Composed in the wake of 9/11, The Dream Isaiah Saw became a contemporary Christmas classic. The hymn’s powerful evocation of the peaceable kingdom, described by the prophet Isaiah (11:6–9), is wrenchingly difficult to hear at Christmas 2023. For once again, “A voice is heard in Ramah, lamentation and bitter weeping. Rachel is weeping for her children; she refuses to be comforted for her children, because they are no more.”

Adapted from an opinion piece by George Weigel in “The Catholic Difference” the official publication of the Archdiocese of Denver.

What Hamas did October 7—swooping into a music festival on paragliders, beheading infants, slaughtering children and grandmothers, raping and then killing. And what Hamas has done since, using toddlers as hostages behind which to hide, is the 21st century version of King Herod’s ruthlessness.

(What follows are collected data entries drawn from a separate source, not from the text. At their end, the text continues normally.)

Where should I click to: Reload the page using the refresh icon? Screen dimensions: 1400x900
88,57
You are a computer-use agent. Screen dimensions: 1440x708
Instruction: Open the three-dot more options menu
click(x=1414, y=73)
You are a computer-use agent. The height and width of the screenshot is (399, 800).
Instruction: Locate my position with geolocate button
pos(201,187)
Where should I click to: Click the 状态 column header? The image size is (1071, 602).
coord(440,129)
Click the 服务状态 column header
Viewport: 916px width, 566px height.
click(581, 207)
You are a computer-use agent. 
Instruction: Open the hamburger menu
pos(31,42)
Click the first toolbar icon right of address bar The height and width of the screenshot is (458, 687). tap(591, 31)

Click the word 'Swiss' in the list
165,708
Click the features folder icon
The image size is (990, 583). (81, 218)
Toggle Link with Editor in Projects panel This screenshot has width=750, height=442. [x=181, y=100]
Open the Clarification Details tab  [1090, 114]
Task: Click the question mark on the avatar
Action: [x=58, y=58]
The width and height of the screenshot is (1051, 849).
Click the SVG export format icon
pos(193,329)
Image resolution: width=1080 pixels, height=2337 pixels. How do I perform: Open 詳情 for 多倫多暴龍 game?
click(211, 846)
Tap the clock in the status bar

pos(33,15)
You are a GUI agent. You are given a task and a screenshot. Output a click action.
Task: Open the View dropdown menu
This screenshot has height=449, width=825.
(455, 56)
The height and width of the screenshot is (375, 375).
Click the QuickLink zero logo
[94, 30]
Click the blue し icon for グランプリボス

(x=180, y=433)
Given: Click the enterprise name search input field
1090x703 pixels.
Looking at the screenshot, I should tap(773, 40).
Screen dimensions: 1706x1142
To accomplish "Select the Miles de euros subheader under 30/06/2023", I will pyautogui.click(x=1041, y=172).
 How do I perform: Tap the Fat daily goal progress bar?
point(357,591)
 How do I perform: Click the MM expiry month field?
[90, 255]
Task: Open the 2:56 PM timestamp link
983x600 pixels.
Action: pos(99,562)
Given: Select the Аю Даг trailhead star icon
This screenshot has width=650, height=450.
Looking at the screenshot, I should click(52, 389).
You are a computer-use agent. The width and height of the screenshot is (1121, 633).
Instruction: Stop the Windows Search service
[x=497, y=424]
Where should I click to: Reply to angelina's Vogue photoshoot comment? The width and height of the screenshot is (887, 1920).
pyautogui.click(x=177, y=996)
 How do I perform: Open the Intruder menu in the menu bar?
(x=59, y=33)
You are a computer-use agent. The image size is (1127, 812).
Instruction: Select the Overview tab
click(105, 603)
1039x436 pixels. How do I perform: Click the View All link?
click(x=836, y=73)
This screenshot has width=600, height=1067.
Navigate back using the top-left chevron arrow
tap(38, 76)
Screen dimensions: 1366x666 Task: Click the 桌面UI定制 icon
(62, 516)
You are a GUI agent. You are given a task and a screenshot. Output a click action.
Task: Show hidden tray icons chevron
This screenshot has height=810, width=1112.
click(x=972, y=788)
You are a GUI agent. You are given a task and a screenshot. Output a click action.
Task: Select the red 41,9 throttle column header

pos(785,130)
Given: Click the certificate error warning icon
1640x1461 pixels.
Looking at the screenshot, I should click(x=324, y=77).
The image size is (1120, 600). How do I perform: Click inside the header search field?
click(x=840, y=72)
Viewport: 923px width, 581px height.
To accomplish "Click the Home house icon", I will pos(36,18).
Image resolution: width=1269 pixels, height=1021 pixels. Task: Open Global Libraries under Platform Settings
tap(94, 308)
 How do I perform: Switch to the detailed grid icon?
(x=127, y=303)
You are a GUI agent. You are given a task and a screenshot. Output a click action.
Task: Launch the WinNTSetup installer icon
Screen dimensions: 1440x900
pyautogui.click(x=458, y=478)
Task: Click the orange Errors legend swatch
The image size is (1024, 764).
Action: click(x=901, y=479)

With one important difference. The slaughter Herod ordered did not arise out of religious conviction; his was a mania for power. Hamas is motivated by religious conviction—warped religious conviction, to be sure; false religious conviction, undoubtedly; but religious conviction, nonetheless.

Yes, Hamas has a political program. Its slogan, “Palestine will be free, from the river to the sea,” is as despicable a euphemism for extermination as was the Nazis’ “Final Solution” to the “Jewish Question”.

What turns people into deranged murderers and “martyrs,” who by all accounts enjoyed killing 1,400 innocents on 10/7? A vile belief that what they were doing was the will of God.

It was not. Only a fundamentally distorted understanding of “God” could lead to such a wicked conclusion.

The past two months have been deeply traumatic for Jews all over the world. This year Christians should read with special care the genealogy of Jesus in Matthew’s Gospel. That apostle drives home the point that Jesus of Nazareth, whom we believe to be the incarnate Son of God, is also the Son of David, the king who presages the messianic kingdom.

With sobered but faithful hearts, let us hold fast to our hope for the final triumph of
The Dream Isaiah Saw. Its coming was inaugurated by the birth of the child in the manger, whom Christians confess as Lord.

Lions and oxen will sleep in the hay Leopards will join with the lambs as they play
Wolves will be pastured with cows in the glade
Blood will not darken the Earth that God made.

Little child whose bed is straw Take new lodgings in my heart Bring the dream Isaiah saw: Life redeemed from fang and claw.

Nature reordered to match God’s intent
Nations obeying the call to repent All of creation completely restored Filled with the knowledge and love of the Lord.

Little child whose bed is straw
Take new lodgings in my heart
Bring the dream Isaiah saw:
Knowledge, wisdom, worship, awe.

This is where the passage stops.